§ **Exercise instructions**:
Under this line is some data; print exactly the lines from the one containing "The width and height of the screenshot is (440, 351)." through its last line, without pictures.

The data Block Start

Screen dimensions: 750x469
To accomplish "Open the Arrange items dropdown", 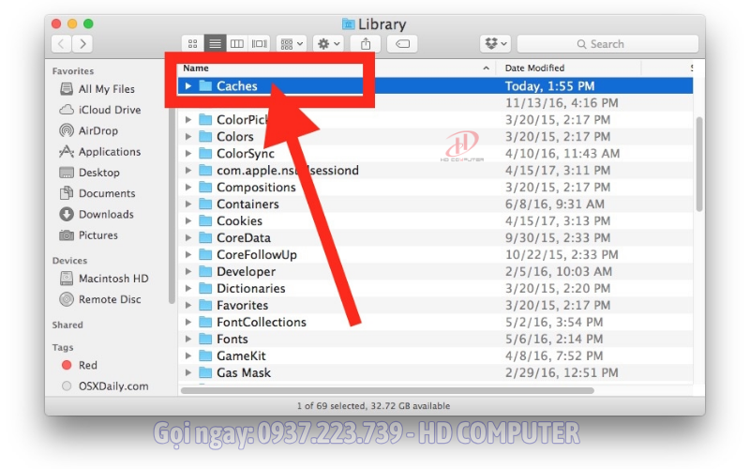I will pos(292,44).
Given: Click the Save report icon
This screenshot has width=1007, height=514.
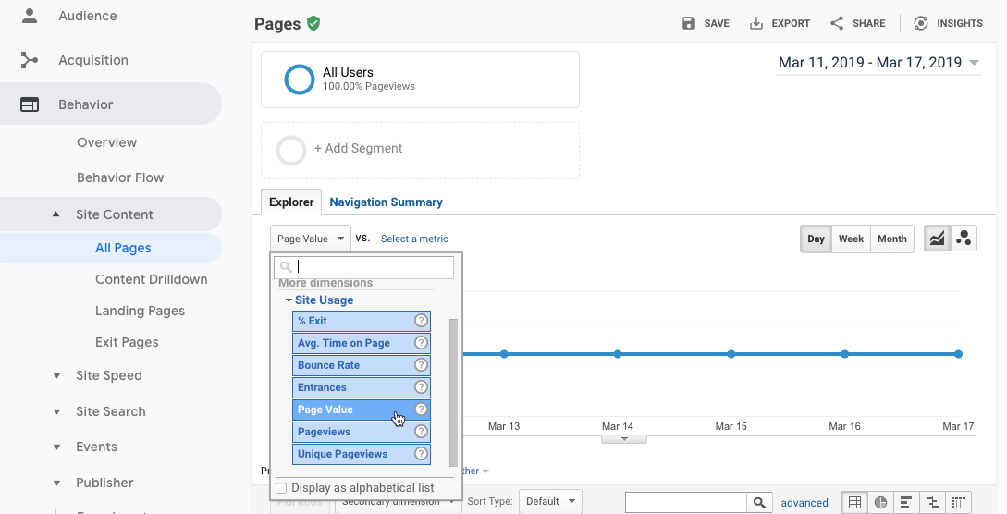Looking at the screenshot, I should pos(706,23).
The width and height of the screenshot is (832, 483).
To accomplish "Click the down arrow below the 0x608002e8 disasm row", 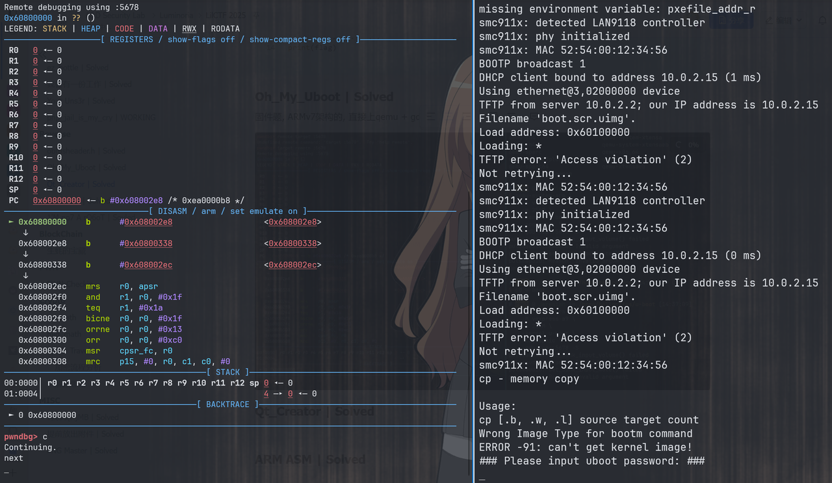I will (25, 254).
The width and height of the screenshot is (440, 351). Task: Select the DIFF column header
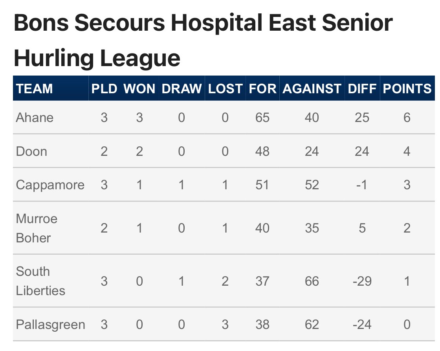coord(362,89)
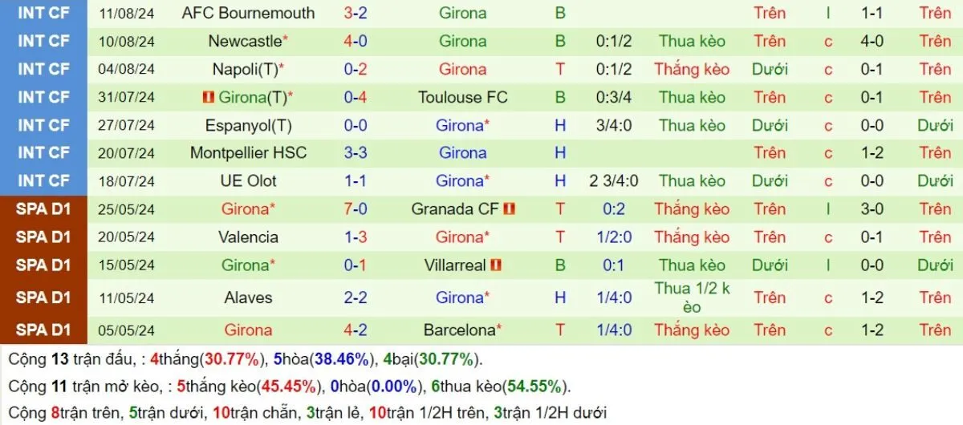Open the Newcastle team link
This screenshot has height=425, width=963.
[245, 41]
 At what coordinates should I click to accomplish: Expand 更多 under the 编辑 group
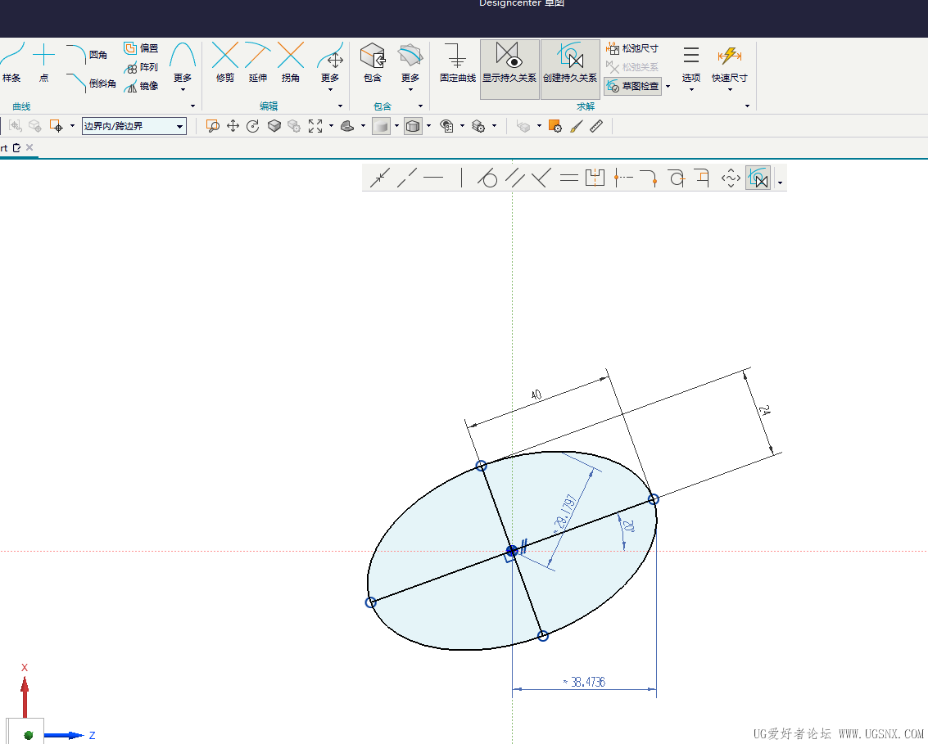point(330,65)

The data Block End

§ **Reply**:
The width and height of the screenshot is (440, 351). Task: Select the DIFF column header
coord(362,89)
Open the Newcastle team link
This screenshot has height=425, width=963.
[245, 41]
 At what coordinates should I click to accomplish: Expand 更多 under the 编辑 group
point(330,65)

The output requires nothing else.